▸ GIVEN TEXT:
◆ ◆ ◆ ◆ ◆

French mathematician and logician

Joseph Diez Gergonne (19 June 1771 at Nancy, France – 4 May 1859 at Montpellier, France) was a French mathematician and logician.

==Life==
In 1791, Gergonne enlisted in the French army as a captain. That army was undergoing rapid expansion because the French government feared a foreign invasion intended to undo the French Revolution and restore Louis XVI to the throne of France. He saw action in the major battle of Valmy on 20 September 1792. He then returned to civilian life but soon was called up again and took part in the French invasion of Spain in 1794.

In 1795, Gergonne and his regiment were sent to Nîmes. At this point, he made a definitive transition to civilian life by taking up the chair of "transcendental mathematics" at the new École centrale. He came under the influence of Gaspard Monge, the Director of the new École polytechnique in Paris.

In 1810, in response to difficulties he encountered in trying to publish his work, Gergonne founded his own mathematics journal, officially named the Annales de mathématiques pures et appliquées but generally referred to as the Annales de Gergonne. The most common subject of articles in his journal was geometry, Gergonne's specialty. Over a period of 22 years, the Annales de Gergonne published about 200 articles by Gergonne himself, and other articles by many distinguished mathematicians, including Poncelet, Servois, Bobillier, Steiner, Plücker, Chasles, Brianchon, Dupin, Lamé, even Galois.

Gergonne was appointed to the chair of astronomy at the University of Montpellier in 1816. In 1830, he was appointed Rector of the University of Montpellier, at which time he ceased publishing his journal. He retired in 1844.

==Work==
Gergonne was among the first mathematicians to employ the word polar. In a series of papers beginning in 1810, he contributed to elaborating the principle of duality in projective geometry, by noticing that every theorem in the plane connecting points and lines corresponds to another theorem in which points and lines are interchanged, provided that the theorem embodied no metrical notions. Gergonne was an early proponent of the techniques of analytical geometry and in 1814, he devised an elegant coordinate solution to the classical problem of Apollonius: to find a circle which touches three given circles, thus demonstrating the power of the new methods.

◆ ◆ ◆ ◆ ◆

▸ COLLECTED MATERIAL:

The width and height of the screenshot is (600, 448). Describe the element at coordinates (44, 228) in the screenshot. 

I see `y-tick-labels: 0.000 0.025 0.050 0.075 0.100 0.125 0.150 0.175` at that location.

◆ ◆ ◆ ◆ ◆

▸ AIM OF THE EXERCISE: Continue the biography of the mathematician Joseph Diez Gergonne, picking up after its last sentence.

▸ ANSWER BOX:
In 1813, Gergonne wrote the prize-winning essay for the Bordeaux Academy, Methods of synthesis and analysis in mathematics, unpublished to this day and known only via a summary. The essay is very revealing of Gergonne's philosophical ideas. He called for the abandonment of the words analysis and synthesis, claiming they lacked clear meanings. Surprisingly for a geometer, he suggested that algebra is more important than geometry at a time when algebra consisted almost entirely of the elementary algebra of the real field. He predicted that one day quasi-mechanical methods would be used to discover new results.

In 1815, Gergonne wrote the first paper on the optimal design of experiments for polynomial regression. According to S. M. Stigler, Gergonne is the pioneer of optimal design as well as response surface methodology.

He published his "Essai sur la théorie des définitions" (An essay on the theory of definition) in his Annales in 1818. This essay is generally credited for first recognizing and naming the construct of implicit definition.

==Quote==
- "It is not possible to feel satisfied at having said the last word about some theory as long as it cannot be explained in a few words to any passer-by encountered in the street."